Saturday, November 20, 2010

 

blood pressure

Summary and Comment
New Perspectives on an Old Problem: Tailoring Treatment for Hypertension

Three studies lay the groundwork for moving beyond a "cookbook" approach to drug therapy.

Despite the availability of several antihypertensive drug classes and numerous individual agents, hypertension remains poorly controlled in many patients. Improving control rates will require tailoring of therapy to individual patient factors. In a recent issue of the American Journal of Hypertension, three studies address the heterogeneity of response to various antihypertensive drugs, and two editorialists use the findings to propose novel treatment paradigms.

Two studies highlight inter-individual responses to treatment. Turner and colleagues found that measures of plasma renin activity (PRA) predicted patient responses to atenolol or hydrochlorothiazide, both as monotherapy and as add-on therapy, independently of patient age, race, and pretreatment blood pressure (BP).

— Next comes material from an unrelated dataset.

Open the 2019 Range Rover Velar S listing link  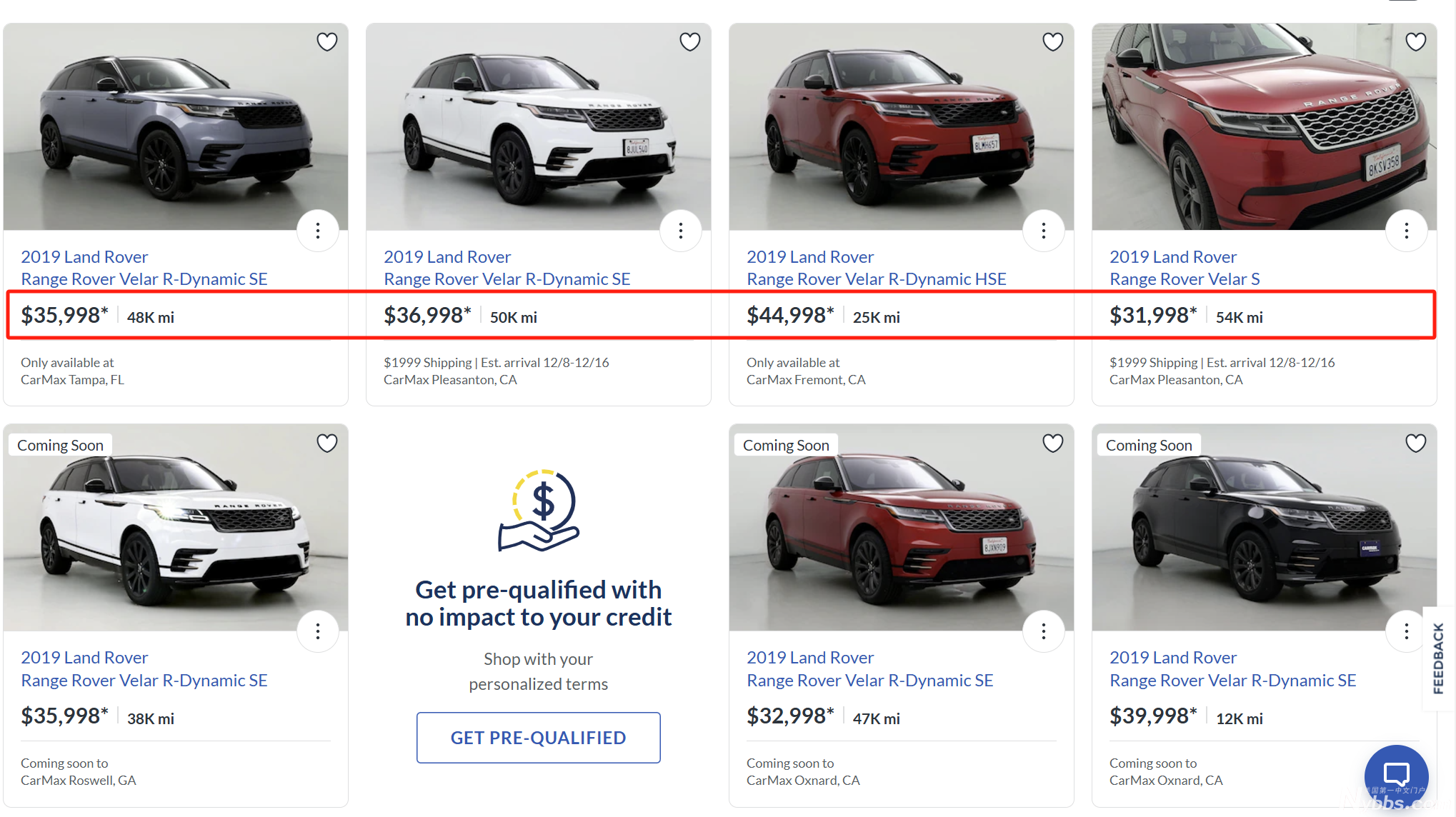(x=1185, y=268)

Alderman and colleagues assessed the frequency of paradoxical pressor responses (BP increases ≥10 mm Hg) in patients during initial monotherapy with various antihypertensive drugs. Patients were stratified by tertile of baseline PRA. Pressor responses occurred with all drug classes. The likelihood of a pressor response was significantly higher with an angiotensin-converting enzyme (ACE) inhibitor or beta-blocker than with a diuretic or calcium-channel blocker, but only in patients in the low and middle PRA tertiles.

In a third study, researchers compared responses of white, black, and south Asian ASCOT participants randomized to initial therapy with atenolol or amlodipine; if needed, patients subsequently received a thiazide diuretic (added to atenolol) or perindopril (added to amlodipine). Atenolol monotherapy was significantly less effective in blacks than in whites and south Asians. The addition of perindopril to amlodipine was also significantly less effective in blacks than in whites and south Asians, whereas the addition of a diuretic to atenolol was not associated with any significant difference in response among the three groups.

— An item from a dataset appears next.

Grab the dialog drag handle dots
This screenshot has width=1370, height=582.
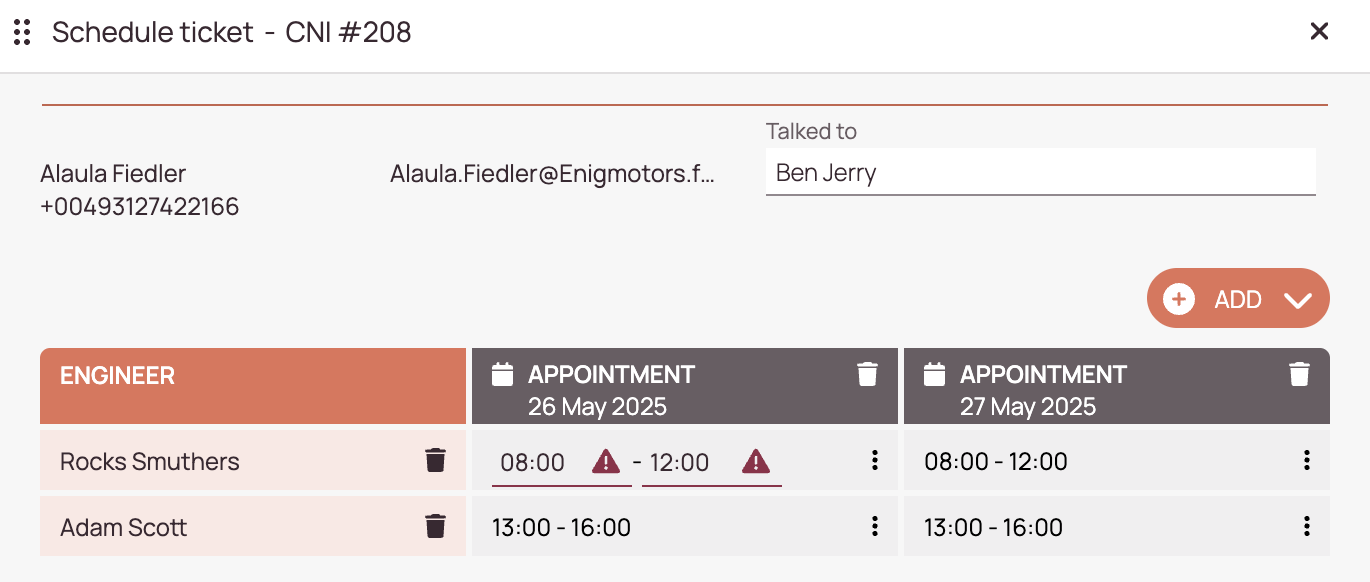22,33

In separate editorials, Brown and Furberg outlined different strategies for individualizing the care of patients with hypertension. Brown's approach begins by assessing the individual's probable location on the spectrum of hypertension pathophysiology (volume overload to vasoconstriction), whereas Furberg's approach begins by categorizing the hypertension as one of four types, based largely on PRA measurement. For a more detailed description of these two strategies, see JW Cardiol Nov 3 2010.

Comment: Current treatment guidelines make no real distinction between different types of hypertension pathophysiology. This "one size fits all" approach to hypertension therapy probably leads to an overuse of drugs and has been associated with poor outcomes. By sharpening our focus on the clinical predictors of response to various drugs, the present studies bring us closer to tailored approaches to hypertension management. The algorithms proposed by editorialists are intriguing, but we cannot know whether they will improve control rates — and, more important, patient outcomes — without careful clinical testing.